The Palestinian, Syrian and
Saudi mujahideen - no Iranians - who are now fighting in
Iraq are doing so out of a sense of pan-Arab patriotism,
and also responding to calls by Islamic clerics for
jihad against a foreign invader. They are not being
protected by any Middle Eastern government. On the other
hand, scores of wealthy private Arab individuals are
contributing with money, mujahideen, weapons and even
intelligence.
The rationale of the Iraqi
resistance is clear, and follows the anti-American
graffiti found on countless walls around Baghdad.
There's no nostalgia at all for Saddam, but he is
considered to be a lesser evil than the Americans, who
are regarded as not treating Iraqis with even an inch of
respect. Americans are simply incapable of understanding
how deep is the average Iraqi's anger and resentment.

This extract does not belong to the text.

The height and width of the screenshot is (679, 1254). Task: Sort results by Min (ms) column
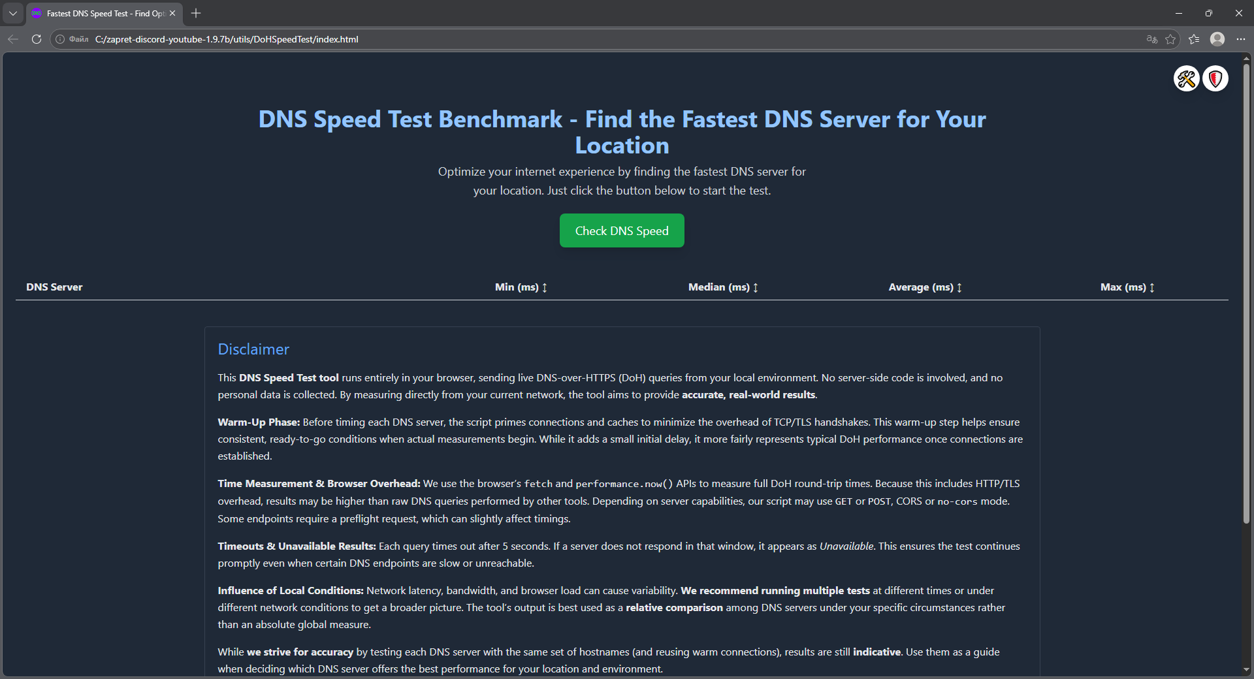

With the Americans bunkered in a "circle the wagons"
mentality, there's simply no possibility of winning any
hearts and minds. So, contrary to Washington's argument,
the liberation struggle has nothing to do with bringing
Saddam's regime back, but with having Iraq ruled by
Islam and not by a foreign invader.
Perhaps a clue to
the UN Baghdad bombing can be found in a communique by
the Abu Hafs al-Misri Brigades, posted last Friday on
the Arabic online Global Islamic Media - which has
already published many al-Qaeda statements - but
unconfirmed by any other source. The communique claims
responsibility for the recent power blackouts in eastern
North America, and lists a dozen "benefits of this
strike" which, according to them, cost "only US$7,000".

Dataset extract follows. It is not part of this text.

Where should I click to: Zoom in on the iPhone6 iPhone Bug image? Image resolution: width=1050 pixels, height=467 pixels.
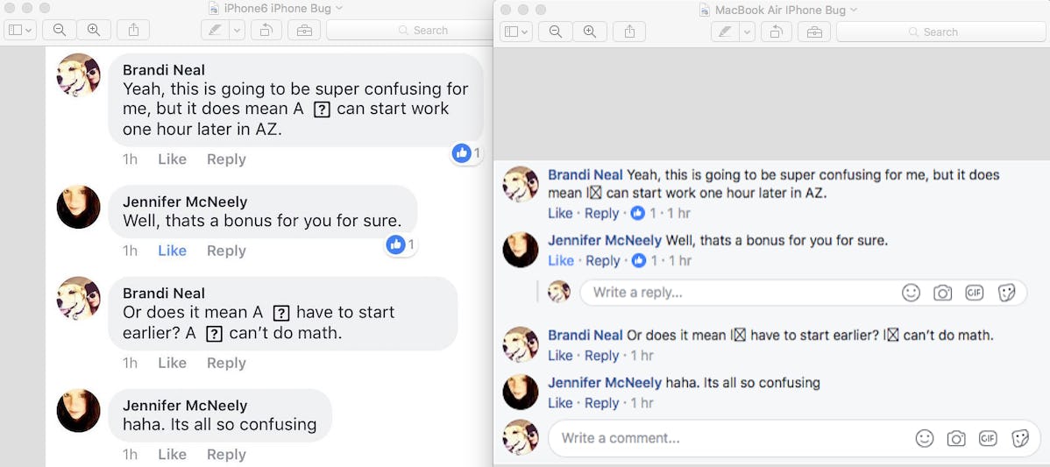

The fifth benefit is described as "a message delivered
to the United Nations against Islam, whose headquarters
is in New York". The communique becomes even more
interesting when cross-referenced with an audiotape
broadcast by Abu Dhabi-based al-Arabiyah on Sunday and
again on Monday, in which an Afghan-based, so-called
al-Qaeda spokesman, Abdul Rahman al-Nadji, says that bin
Laden and former Taliban supremo Mullah Omar are alive
and urging all Muslims to fight a jihad against the
Americans in Iraq.
Al-Nadji - who has never been
identified before as an al-Qaeda spokesman -
congratulates "our brothers in Iraq for their valiant
struggle against the occupation, which we support and
urge them to continue." If the tape is authentic, this
would confirm that al-Qaeda is indeed supporting the
Iraqi resistance, but not controlling it.
If the
al-Misri Brigades communique is authentic, this would
mean that al-Qaeda might have been involved in
delivering a "message" to the UN in Iraq. Wherever lies
the responsibility for what happened in Baghdad -
indigenous Iraqi guerrillas, global jihad, or an
alliance of both - the fact is that the US way out of
the quagmire via the UN now lies under the rubble.